Mit steigendem Blutdruck erhöht sich auch das Risiko für Herzinfarkt, Schlaganfall und andere gefährliche Leiden. Aber: Wie stark soll er mit Medikamenten gesenkt werden? Eine große US-Studie liefert eine Antwort.

Wenig Zeit? Am Textende gibt's eine Zusammenfassung.


Runter mit dem Blutdruck: Eine große US-Studie kommt zum Schluss, dass Menschen mit einem erhöhten Risiko für Herzkreislaufleiden seltener an diesen erkranken und seltener frühzeitig versterben, wenn ihr Blutdruck auf 120 gesenkt wird - und nicht, wie bisher angestrebt, auf 140.

Das Ergebnis der sogenannten "Sprint"-Studie wurde jetzt auf der Konferenz der US-amerikanischen Heart Association sowieim "New England Journal of Medicine" präsentiert.

Bereits im September hatte die US-Gesundheitsbehörde mitgeteilt, dass die Studie vorzeitig beendet worden war, weil es in der intensiv behandelten Gruppe fast ein Drittel weniger Infarkte und Schlaganfälle sowie fast ein Viertel weniger Todesfälle gegeben habe - zu diesem Zeitpunkt blieben die Forscher aber die konkreten Daten schuldig. Nun liegen sie vor.

Blutdruckwerte
Bei der Blutdruckmessung werden immer zwei Werte angegeben, zum Beispiel 120 zu 80. Der höhere ist der systolische Blutdruck. Er tritt auf, während das Herz Blut in die Schlagadern drückt. Der niedrigere, diastolische Blutdruck herrscht, wenn die Herzkammern sich entspannen und füllen.
Zusammengefasst zeigt sich:

  • Ja, Infarkt, Schlaganfall, Herzversagen, Tod durch ein Herzkreislaufleiden oder aus anderen Gründen - das alles trat in der Gruppe, deren Blutdruck unter 120 gedrückt werden sollte, seltener auf.
  • Aber: In der intensiver behandelten Gruppe kam es häufiger zu akutem Nierenversagen, Kreislaufkollaps, einem bedrohlich langsamen Herzschlag und einem gefährlichen Ungleichgewicht im Elektrolythaushalt.

Paulus Kirchhof, Kardiologe an der University of Birmingham, bezeichnet die Studie als sehr wichtig. "'Sprint' hat sich einer Frage gewidmet, die Kardiologen seit Jahren umtreibt: Wie intensiv soll man den Blutdruck senken?" Dies sei jetzt nicht für alle, aber für viele Patienten beantwortet. Die Studie sei sowohl sehr groß, als auch sehr gut gemacht. Das Ergebnis deutlich: "Die Zahl der schweren kardiovaskulären Ereignisse und Todesfälle wird verringert. Allerdings muss man dafür ein höheres Risiko für ernste Nebenwirkungen in Kauf nehmen."

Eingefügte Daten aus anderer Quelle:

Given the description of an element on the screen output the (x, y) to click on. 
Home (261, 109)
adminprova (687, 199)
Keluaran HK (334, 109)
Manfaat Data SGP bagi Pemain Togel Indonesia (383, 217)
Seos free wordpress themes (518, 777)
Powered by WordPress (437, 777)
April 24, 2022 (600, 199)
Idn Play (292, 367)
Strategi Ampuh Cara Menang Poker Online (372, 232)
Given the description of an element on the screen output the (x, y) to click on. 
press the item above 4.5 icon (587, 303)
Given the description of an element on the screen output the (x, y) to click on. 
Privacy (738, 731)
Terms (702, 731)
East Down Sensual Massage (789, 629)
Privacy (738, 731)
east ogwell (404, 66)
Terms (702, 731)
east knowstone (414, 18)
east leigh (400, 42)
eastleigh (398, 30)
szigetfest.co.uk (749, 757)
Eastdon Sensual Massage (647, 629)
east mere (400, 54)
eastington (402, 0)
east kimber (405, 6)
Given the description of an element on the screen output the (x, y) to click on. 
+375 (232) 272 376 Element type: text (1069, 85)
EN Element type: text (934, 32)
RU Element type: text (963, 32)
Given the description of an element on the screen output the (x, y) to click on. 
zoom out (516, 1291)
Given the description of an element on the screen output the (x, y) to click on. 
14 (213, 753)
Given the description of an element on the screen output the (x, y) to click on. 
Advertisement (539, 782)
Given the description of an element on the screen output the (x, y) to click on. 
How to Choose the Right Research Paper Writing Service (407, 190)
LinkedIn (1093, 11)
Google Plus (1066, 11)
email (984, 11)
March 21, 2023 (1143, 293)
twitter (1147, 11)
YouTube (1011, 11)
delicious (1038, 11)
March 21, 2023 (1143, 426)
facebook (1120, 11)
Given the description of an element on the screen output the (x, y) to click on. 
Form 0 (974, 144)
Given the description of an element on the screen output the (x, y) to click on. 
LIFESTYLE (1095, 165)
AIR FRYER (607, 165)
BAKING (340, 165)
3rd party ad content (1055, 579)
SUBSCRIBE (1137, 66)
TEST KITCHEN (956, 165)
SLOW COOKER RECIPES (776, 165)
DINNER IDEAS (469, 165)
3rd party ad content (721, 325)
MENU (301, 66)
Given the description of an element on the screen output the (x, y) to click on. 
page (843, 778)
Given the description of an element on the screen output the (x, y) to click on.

Nicht mehr Menschen behandeln, sondern einige intensiver

Damit kein Missverständnis aufkommt: Das Ergebnis bedeutet keinesfalls, dass alle Menschen mit einem Blutdruck über 120 nun schleunigst zum Kardiologen sollten. Teilgenommen haben nur Menschen mit einem bereits erhöhten Risiko für Herzkreislaufkrankheiten. "Die in 'Sprint' untersuchte Gruppe ist eine, die sowieso schon beim Kardiologen in Behandlung ist - oder es sein sollte", sagt Kirchhof. "Das Ergebnis sollte nicht dazu führen, dass mehr Menschen behandelt werden - sondern dass einige Patienten intensiver behandelt werden."

9361 Menschen in den USA und Costa Rica haben an "Sprint" teilgenommen. Alle Probanden hatten einen Blutdruck über 130 sowie ein erhöhtes Risiko für Herzkreislauferkrankungen und waren mindestens 50 Jahre alt. Ausgeschlossen von der Studie waren unter anderem Diabetiker und Patienten, die bereits einen Schlaganfall erlitten hatten. Eine größere Studie, die eine stärkere Blutdrucksenkung bei Diabetikern untersuchte, kam 2010 zum Ergebnis, dass das Risiko schwerer Herzkreislaufereignisse dadurch nicht deutlich gesenkt werden konnte.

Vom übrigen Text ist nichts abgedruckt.